The significance of Kraus’s error is that the inability to control ramification at infinity is precisely the main unsolved problem in all algebro-geometric approaches to the Jacobian Conjecture. The vanishing of the leading coefficient $r_n(u, v)$ of the resultant $R$ corresponds to the non-properness locus of $\Phi$, i.e., the possibility that there exist sequences $(x_i, y_i) \to \infty$ with $(p, q)(x_i, y_i) \to (u_0, v_0)$. Ensuring properness or “no ramification at infinity” requires that the leading coefficient never vanishes, a requirement for which current methods are inadequate. Kraus’s incorrect treatment of the singular parametrization at infinity anticipates this enduring difficulty (Díaz, 29 Dec 2025).

5. Illustrative Example of the Failure

A model example highlighting the flaw is the resultant

$R_c(x, v) = (v - c)^m x - 1,$

with solution $x = 1/(v - c)^m$. Expanding near $v = c$, i.e., setting $s = v - c$, gives $x(s) = 1/s^m$, which again possesses a pole at $s = 0$. Any argument requiring $x'(0)$ is inapplicable: the apparent pathway for analytic continuation at the “branch point” fails, precisely paralleling Kraus’s reasoning breakdown (Díaz, 29 Dec 2025).
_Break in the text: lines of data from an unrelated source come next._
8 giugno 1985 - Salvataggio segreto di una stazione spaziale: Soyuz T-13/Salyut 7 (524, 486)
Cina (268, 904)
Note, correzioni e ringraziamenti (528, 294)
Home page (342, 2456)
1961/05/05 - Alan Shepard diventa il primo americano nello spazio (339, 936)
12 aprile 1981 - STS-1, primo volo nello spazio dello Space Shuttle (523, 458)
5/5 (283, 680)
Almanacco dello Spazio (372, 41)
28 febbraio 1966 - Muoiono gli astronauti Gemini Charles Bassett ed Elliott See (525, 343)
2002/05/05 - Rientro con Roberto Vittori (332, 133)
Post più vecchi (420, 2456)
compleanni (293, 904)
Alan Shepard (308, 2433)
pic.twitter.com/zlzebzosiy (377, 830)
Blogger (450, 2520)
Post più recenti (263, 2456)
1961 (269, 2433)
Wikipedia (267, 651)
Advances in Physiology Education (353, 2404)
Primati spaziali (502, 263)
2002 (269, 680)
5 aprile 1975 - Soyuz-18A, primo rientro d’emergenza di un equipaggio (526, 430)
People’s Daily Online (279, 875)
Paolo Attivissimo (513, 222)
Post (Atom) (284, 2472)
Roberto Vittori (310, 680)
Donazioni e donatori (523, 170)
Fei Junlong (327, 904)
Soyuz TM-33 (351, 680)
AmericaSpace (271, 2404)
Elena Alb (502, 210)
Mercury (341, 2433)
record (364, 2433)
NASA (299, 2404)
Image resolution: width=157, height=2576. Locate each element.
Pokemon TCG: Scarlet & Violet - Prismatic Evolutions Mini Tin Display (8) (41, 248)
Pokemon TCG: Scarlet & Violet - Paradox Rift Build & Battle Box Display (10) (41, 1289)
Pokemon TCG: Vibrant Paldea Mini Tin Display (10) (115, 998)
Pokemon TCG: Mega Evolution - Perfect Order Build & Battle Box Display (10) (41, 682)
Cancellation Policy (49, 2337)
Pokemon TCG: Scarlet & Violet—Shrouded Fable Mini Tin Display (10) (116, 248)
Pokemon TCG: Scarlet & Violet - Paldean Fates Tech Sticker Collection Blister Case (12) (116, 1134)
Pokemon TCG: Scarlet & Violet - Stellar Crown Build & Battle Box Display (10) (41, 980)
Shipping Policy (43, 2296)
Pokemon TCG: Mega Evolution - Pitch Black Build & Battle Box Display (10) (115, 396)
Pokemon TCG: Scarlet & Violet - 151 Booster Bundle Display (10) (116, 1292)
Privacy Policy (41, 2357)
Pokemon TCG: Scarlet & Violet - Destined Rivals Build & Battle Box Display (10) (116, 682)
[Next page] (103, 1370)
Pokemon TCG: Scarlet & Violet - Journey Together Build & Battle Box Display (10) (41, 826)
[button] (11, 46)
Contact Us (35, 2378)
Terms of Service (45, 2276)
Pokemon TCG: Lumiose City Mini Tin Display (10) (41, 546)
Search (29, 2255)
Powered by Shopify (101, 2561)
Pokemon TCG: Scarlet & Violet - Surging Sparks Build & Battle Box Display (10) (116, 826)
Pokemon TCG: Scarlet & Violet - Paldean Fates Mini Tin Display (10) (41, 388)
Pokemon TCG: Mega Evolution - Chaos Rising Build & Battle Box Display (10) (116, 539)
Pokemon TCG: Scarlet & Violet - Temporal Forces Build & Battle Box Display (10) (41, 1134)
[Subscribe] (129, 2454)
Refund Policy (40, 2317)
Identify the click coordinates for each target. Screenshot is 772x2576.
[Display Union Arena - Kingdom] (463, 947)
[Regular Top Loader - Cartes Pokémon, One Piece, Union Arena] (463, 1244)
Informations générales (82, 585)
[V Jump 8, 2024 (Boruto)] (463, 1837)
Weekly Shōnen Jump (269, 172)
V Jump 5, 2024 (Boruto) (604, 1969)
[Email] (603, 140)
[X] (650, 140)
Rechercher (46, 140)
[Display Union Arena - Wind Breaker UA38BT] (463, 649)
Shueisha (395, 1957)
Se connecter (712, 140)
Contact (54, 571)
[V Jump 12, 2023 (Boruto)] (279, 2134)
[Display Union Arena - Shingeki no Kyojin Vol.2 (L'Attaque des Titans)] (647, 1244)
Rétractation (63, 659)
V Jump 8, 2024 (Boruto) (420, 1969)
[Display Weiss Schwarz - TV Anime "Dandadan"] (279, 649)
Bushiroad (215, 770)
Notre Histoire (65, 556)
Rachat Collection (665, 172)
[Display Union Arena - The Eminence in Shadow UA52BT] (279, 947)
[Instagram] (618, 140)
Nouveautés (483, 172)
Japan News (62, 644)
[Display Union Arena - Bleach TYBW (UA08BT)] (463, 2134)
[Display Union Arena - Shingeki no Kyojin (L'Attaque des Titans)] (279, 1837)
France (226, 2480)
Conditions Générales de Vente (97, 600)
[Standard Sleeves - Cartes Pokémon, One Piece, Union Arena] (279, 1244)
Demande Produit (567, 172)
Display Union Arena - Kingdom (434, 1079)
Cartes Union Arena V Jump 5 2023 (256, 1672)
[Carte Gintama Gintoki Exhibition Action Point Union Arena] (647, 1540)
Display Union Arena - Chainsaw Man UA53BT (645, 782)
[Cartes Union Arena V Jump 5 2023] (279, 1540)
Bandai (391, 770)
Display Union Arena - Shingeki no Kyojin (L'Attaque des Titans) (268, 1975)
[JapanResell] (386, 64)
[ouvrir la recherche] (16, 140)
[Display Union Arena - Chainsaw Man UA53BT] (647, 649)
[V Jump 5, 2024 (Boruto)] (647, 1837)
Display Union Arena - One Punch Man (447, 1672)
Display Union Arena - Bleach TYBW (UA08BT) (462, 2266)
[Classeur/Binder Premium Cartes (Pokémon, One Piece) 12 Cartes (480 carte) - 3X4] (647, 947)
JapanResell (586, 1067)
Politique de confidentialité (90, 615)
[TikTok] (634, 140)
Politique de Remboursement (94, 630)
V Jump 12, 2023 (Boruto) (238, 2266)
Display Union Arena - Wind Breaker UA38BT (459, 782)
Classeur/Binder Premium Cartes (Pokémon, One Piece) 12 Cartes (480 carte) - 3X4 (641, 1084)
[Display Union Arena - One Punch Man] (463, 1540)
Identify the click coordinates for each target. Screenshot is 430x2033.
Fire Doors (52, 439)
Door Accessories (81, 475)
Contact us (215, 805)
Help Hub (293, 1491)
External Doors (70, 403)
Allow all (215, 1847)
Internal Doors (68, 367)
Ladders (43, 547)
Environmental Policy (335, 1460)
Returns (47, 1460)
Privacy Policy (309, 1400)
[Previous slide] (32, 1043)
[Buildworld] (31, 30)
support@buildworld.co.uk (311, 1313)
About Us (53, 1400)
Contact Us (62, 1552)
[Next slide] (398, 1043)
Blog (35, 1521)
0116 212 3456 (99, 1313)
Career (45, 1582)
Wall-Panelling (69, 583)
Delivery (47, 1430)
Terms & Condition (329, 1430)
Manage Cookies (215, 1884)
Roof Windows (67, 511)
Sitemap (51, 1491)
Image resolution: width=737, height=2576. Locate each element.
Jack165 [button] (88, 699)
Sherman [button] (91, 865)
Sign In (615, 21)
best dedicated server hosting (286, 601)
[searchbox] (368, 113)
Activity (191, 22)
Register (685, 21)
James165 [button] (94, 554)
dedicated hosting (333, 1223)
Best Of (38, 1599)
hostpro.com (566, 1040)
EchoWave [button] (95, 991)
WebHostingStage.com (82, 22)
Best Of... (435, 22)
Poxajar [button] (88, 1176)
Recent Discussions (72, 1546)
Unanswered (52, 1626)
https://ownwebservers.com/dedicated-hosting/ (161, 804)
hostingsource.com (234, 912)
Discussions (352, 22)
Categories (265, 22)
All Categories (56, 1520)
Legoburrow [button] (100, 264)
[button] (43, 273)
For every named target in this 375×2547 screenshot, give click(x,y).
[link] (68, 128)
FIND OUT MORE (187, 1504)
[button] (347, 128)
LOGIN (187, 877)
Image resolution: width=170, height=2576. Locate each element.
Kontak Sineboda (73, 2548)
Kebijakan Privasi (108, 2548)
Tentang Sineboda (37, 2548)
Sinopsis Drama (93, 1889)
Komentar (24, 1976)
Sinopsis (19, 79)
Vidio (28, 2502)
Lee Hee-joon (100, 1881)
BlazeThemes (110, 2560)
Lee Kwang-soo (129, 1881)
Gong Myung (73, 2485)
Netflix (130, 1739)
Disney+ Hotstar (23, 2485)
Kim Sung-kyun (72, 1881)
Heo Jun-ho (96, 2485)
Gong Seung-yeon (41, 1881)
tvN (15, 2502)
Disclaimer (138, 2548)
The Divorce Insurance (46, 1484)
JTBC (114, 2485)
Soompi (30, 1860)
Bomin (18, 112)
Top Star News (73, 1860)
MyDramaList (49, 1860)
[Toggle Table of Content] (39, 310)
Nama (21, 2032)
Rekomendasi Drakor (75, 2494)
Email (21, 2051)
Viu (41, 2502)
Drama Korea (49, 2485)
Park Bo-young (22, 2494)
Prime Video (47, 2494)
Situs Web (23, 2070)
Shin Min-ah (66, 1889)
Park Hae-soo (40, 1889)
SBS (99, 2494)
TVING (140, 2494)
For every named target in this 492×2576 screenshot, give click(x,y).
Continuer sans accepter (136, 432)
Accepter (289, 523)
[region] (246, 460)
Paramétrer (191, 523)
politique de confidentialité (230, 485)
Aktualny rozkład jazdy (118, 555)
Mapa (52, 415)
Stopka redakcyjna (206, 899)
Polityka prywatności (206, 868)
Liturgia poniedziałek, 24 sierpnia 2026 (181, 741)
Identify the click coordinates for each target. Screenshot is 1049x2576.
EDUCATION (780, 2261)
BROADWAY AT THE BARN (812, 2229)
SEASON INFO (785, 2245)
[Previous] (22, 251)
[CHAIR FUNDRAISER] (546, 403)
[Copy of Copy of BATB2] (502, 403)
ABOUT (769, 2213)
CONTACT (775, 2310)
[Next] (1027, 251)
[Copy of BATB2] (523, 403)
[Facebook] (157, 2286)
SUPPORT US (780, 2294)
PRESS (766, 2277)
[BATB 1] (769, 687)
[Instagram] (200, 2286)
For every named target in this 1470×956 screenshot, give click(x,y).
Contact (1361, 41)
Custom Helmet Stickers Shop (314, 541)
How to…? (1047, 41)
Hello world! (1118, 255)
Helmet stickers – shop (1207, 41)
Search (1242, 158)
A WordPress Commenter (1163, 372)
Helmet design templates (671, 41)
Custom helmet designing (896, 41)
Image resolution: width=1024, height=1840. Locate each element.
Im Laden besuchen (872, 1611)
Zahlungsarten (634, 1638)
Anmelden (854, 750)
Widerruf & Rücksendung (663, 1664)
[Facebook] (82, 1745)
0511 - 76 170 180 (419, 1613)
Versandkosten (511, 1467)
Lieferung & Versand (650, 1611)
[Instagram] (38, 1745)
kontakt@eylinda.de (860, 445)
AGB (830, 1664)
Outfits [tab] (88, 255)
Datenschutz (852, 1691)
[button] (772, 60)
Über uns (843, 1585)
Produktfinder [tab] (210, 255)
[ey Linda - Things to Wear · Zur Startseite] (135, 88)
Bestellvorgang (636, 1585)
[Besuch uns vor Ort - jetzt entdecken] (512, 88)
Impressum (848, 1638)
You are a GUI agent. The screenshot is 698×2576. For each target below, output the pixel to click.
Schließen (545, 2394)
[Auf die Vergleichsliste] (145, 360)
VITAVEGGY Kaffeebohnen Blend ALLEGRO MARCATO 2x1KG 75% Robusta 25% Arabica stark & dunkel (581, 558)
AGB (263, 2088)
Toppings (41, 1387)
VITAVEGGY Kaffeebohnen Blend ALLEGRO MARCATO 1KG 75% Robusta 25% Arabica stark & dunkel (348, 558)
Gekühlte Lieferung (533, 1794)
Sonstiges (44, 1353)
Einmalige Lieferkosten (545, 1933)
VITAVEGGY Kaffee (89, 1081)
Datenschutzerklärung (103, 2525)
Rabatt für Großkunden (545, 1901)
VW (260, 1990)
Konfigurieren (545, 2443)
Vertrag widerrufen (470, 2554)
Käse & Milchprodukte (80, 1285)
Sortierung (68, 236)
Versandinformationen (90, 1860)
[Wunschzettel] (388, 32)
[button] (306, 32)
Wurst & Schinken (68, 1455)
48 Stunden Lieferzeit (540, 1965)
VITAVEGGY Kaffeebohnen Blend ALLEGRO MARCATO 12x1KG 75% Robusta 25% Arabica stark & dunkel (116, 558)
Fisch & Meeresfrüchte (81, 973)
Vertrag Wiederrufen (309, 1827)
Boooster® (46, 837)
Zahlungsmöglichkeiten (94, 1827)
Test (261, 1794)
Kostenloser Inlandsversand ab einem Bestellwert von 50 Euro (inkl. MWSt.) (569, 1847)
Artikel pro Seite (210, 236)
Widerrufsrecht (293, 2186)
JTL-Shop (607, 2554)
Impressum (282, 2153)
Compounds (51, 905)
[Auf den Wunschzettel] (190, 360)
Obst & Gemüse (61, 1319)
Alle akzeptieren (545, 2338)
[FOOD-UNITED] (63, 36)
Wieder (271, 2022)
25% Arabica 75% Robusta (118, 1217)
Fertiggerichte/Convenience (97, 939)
6. Enduring Influence and Contemporary Perspective

Kraus’s 1884 argument is notable for its anticipation of descendant techniques—usage of normalization, resultants, branched covers, Puiseux expansions, and analytic function theory. Despite the single fatal mistake, the obstruction to controlling “infinite branches” (or ramification at infinity) flagged by Kraus remains the central unsolved hurdle in the algebraic and analytic study of polynomial automorphisms with constant Jacobian. All current algebro-geometric strategies must ultimately grapple with this singular point of failure. No subsequent advances have circumvented this precise difficulty, placing Kraus’s error at the heart of the continuing challenge posed by the Jacobian Conjecture (Díaz, 29 Dec 2025).